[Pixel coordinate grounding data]
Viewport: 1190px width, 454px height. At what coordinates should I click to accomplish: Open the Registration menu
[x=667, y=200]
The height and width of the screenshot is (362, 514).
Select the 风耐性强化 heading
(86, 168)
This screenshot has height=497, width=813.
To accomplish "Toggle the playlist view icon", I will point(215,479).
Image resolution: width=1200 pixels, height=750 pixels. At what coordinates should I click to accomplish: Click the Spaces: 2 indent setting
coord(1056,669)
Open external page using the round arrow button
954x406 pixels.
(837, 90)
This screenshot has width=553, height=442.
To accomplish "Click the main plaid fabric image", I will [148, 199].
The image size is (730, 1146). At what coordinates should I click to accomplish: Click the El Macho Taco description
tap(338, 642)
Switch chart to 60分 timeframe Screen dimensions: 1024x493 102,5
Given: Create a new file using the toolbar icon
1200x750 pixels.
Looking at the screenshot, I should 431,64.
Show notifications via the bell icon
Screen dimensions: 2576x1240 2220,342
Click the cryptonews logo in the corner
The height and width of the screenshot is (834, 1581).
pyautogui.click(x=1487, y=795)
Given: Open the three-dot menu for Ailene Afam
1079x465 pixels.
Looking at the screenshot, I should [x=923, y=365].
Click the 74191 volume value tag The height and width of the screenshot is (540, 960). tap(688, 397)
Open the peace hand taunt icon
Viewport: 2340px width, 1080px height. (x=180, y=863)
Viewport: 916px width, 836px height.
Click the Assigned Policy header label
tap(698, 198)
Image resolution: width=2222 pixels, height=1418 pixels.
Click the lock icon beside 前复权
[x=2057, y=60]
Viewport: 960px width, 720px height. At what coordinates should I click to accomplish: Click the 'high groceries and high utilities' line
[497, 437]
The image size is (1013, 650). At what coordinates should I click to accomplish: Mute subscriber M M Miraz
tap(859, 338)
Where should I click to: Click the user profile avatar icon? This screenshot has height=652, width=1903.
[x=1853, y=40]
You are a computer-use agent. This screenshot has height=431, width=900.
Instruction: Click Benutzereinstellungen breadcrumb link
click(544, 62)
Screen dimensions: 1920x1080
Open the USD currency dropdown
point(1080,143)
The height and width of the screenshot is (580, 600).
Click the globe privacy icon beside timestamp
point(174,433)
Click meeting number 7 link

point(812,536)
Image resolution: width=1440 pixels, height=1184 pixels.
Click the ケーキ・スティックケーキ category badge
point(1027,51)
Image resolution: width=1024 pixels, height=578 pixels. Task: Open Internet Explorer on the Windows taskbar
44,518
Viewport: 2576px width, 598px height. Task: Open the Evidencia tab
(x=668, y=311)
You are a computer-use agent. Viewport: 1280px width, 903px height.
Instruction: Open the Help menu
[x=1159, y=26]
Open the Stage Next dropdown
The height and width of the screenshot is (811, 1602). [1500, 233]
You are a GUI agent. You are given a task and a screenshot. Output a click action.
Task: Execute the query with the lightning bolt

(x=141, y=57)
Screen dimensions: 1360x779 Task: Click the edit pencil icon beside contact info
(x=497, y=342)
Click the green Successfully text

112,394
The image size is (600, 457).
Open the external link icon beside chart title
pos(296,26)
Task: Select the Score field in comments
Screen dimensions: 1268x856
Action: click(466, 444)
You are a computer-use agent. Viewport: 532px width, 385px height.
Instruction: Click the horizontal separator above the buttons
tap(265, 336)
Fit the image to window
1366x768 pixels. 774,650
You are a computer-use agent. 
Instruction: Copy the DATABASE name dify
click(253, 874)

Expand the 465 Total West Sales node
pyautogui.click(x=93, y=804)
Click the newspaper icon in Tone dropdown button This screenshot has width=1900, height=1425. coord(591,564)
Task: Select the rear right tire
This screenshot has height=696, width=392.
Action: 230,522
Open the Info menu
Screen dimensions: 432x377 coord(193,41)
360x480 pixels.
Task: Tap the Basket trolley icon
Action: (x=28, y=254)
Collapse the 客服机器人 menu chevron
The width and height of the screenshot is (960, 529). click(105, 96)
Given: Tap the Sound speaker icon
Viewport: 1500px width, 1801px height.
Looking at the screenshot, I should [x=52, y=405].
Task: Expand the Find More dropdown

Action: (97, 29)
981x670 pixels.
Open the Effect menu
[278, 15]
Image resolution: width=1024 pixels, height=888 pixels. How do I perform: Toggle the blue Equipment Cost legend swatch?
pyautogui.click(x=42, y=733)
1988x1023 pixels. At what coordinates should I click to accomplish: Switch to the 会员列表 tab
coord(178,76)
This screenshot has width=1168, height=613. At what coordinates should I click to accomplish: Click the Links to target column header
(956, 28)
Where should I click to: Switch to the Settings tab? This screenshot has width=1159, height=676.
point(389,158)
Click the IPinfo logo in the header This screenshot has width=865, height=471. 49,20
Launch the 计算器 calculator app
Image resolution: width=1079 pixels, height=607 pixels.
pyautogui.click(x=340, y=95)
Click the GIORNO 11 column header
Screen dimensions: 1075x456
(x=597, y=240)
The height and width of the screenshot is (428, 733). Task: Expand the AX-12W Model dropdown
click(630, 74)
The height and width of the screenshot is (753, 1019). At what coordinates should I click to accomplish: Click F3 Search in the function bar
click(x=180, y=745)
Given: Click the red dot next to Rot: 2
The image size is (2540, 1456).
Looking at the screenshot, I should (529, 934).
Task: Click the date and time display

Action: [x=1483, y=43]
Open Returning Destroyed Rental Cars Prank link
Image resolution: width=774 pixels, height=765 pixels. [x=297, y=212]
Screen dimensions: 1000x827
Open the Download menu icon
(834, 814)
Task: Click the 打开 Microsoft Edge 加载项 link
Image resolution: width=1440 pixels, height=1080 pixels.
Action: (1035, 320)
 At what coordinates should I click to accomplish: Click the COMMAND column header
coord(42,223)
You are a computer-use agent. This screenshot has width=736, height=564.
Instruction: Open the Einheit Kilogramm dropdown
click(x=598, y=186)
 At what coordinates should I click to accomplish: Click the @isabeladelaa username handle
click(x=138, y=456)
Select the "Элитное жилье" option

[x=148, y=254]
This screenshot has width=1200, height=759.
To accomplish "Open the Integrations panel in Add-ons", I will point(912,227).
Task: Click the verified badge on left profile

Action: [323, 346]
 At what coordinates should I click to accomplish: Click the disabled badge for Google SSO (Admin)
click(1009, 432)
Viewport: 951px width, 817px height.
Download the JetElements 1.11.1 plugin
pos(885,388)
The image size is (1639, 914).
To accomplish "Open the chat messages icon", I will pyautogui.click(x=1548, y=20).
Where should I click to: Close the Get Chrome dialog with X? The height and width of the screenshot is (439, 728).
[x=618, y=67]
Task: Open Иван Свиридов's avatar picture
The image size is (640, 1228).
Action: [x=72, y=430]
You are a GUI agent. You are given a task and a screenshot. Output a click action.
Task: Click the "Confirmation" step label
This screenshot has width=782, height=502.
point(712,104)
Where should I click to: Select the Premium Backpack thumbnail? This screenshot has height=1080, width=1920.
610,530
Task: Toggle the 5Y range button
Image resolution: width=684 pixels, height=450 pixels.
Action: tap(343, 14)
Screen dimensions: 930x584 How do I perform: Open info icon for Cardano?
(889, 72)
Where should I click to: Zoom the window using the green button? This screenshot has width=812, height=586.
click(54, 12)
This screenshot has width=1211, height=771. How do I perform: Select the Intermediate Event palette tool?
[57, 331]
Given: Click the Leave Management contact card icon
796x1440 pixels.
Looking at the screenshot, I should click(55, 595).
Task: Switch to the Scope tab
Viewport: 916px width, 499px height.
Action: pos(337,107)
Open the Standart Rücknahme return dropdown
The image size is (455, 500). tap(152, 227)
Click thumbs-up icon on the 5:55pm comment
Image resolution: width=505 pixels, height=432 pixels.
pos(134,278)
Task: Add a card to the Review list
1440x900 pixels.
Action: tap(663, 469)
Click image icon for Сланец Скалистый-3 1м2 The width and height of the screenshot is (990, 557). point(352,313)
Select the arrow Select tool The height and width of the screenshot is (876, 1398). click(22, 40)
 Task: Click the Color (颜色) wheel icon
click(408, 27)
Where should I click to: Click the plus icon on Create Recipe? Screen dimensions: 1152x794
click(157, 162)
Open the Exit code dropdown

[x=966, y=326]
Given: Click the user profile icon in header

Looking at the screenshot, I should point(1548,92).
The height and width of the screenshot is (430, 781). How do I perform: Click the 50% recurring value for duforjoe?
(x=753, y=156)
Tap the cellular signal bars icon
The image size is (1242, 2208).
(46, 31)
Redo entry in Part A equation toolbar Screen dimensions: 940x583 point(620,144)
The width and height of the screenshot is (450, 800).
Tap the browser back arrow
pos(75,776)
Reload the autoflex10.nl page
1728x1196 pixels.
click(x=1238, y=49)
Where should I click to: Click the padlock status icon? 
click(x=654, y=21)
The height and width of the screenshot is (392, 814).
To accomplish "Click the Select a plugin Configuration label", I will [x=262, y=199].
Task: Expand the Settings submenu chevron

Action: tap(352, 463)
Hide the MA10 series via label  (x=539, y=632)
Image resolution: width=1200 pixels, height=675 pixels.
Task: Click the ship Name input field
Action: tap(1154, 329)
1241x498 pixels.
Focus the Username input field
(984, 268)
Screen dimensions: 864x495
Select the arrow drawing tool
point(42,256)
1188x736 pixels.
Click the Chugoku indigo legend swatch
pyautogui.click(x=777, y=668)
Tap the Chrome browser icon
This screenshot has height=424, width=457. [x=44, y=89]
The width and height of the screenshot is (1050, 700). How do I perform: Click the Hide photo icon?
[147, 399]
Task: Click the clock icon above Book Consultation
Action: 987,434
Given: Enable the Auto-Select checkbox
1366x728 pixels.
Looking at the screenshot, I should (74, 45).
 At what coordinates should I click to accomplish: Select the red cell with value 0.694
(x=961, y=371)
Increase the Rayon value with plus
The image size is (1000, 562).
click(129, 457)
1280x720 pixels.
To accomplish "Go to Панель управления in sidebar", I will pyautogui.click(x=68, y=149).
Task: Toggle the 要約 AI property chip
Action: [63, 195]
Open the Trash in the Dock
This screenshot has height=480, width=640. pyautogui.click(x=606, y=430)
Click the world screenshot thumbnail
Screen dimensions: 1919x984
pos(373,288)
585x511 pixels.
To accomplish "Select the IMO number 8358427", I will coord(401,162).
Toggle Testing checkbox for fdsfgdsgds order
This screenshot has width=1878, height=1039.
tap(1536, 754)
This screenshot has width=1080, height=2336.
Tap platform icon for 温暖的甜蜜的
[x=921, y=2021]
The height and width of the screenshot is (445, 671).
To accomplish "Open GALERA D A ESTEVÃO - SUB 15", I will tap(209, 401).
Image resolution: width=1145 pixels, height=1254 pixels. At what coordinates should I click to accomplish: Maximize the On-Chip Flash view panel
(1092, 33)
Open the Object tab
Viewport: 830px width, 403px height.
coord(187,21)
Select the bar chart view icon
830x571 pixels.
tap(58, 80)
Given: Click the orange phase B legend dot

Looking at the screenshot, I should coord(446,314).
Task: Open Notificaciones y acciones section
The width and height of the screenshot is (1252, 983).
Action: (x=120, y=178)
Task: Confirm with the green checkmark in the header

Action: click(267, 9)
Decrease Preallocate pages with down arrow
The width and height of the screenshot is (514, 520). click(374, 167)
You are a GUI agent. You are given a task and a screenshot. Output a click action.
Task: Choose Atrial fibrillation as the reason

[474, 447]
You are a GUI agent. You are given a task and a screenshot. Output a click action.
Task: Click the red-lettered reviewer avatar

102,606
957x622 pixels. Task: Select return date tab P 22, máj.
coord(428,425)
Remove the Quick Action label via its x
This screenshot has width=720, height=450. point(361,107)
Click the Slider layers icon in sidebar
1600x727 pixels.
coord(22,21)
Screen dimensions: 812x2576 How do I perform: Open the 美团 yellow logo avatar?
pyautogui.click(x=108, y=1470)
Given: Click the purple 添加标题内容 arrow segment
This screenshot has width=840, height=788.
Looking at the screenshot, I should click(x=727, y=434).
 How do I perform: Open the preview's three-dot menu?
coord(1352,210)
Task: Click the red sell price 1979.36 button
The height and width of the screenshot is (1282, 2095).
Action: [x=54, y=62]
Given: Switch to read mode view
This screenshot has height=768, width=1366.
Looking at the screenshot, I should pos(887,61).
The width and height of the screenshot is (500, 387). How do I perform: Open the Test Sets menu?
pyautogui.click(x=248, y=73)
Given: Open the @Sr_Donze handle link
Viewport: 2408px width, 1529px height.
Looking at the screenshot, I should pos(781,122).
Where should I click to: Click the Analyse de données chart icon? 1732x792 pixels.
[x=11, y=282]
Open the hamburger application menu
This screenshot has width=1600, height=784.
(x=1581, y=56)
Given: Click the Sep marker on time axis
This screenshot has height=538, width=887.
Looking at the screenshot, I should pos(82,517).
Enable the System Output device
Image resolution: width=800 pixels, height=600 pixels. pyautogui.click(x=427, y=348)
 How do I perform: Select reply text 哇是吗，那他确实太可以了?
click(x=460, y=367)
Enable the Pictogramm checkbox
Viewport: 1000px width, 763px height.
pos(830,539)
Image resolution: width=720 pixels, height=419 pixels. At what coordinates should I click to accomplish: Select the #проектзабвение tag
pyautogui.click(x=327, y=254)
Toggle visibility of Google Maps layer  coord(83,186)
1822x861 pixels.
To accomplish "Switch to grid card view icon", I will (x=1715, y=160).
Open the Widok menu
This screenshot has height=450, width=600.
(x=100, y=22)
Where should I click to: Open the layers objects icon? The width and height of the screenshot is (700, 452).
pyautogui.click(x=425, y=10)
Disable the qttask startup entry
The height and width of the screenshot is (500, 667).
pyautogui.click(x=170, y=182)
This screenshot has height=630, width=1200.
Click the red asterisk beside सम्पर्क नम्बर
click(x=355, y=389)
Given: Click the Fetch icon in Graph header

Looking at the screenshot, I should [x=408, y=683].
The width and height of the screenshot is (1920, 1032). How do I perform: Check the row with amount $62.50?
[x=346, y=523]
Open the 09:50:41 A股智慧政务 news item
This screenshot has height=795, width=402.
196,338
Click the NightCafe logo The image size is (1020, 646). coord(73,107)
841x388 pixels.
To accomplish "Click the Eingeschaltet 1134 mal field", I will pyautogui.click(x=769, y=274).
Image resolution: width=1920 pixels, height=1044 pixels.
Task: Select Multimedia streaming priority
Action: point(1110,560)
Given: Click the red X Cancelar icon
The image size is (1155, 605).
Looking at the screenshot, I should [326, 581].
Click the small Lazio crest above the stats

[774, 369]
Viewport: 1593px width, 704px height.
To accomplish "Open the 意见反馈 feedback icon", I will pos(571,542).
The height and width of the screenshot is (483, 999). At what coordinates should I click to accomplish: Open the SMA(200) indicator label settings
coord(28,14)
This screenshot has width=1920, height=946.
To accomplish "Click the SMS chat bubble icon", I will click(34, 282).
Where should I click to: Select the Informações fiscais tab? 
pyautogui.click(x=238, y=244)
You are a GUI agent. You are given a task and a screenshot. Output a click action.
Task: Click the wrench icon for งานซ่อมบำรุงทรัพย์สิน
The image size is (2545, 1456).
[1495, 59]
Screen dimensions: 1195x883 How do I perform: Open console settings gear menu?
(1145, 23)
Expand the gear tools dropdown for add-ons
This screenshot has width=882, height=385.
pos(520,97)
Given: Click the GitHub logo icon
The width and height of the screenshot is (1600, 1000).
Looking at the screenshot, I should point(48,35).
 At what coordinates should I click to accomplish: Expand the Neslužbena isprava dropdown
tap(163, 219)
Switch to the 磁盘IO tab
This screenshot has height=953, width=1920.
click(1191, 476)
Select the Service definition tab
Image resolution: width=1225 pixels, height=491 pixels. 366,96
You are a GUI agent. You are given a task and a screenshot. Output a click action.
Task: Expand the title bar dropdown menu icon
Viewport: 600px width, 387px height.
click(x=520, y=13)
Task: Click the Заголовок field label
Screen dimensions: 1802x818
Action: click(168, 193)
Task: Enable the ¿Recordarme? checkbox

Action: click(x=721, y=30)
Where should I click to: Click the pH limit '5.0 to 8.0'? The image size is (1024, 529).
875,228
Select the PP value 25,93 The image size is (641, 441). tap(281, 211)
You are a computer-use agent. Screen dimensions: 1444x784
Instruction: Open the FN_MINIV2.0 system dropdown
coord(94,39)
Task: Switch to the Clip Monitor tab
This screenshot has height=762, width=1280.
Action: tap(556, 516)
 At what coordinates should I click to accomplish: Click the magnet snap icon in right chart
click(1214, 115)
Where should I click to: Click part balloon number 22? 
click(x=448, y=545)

Exercise aim ->
The lines in the entries above that carry the word "chat" must be copied.

Written response ->
To accomplish "Open the chat messages icon", I will pyautogui.click(x=1548, y=20).
To accomplish "Click the SMS chat bubble icon", I will click(34, 282).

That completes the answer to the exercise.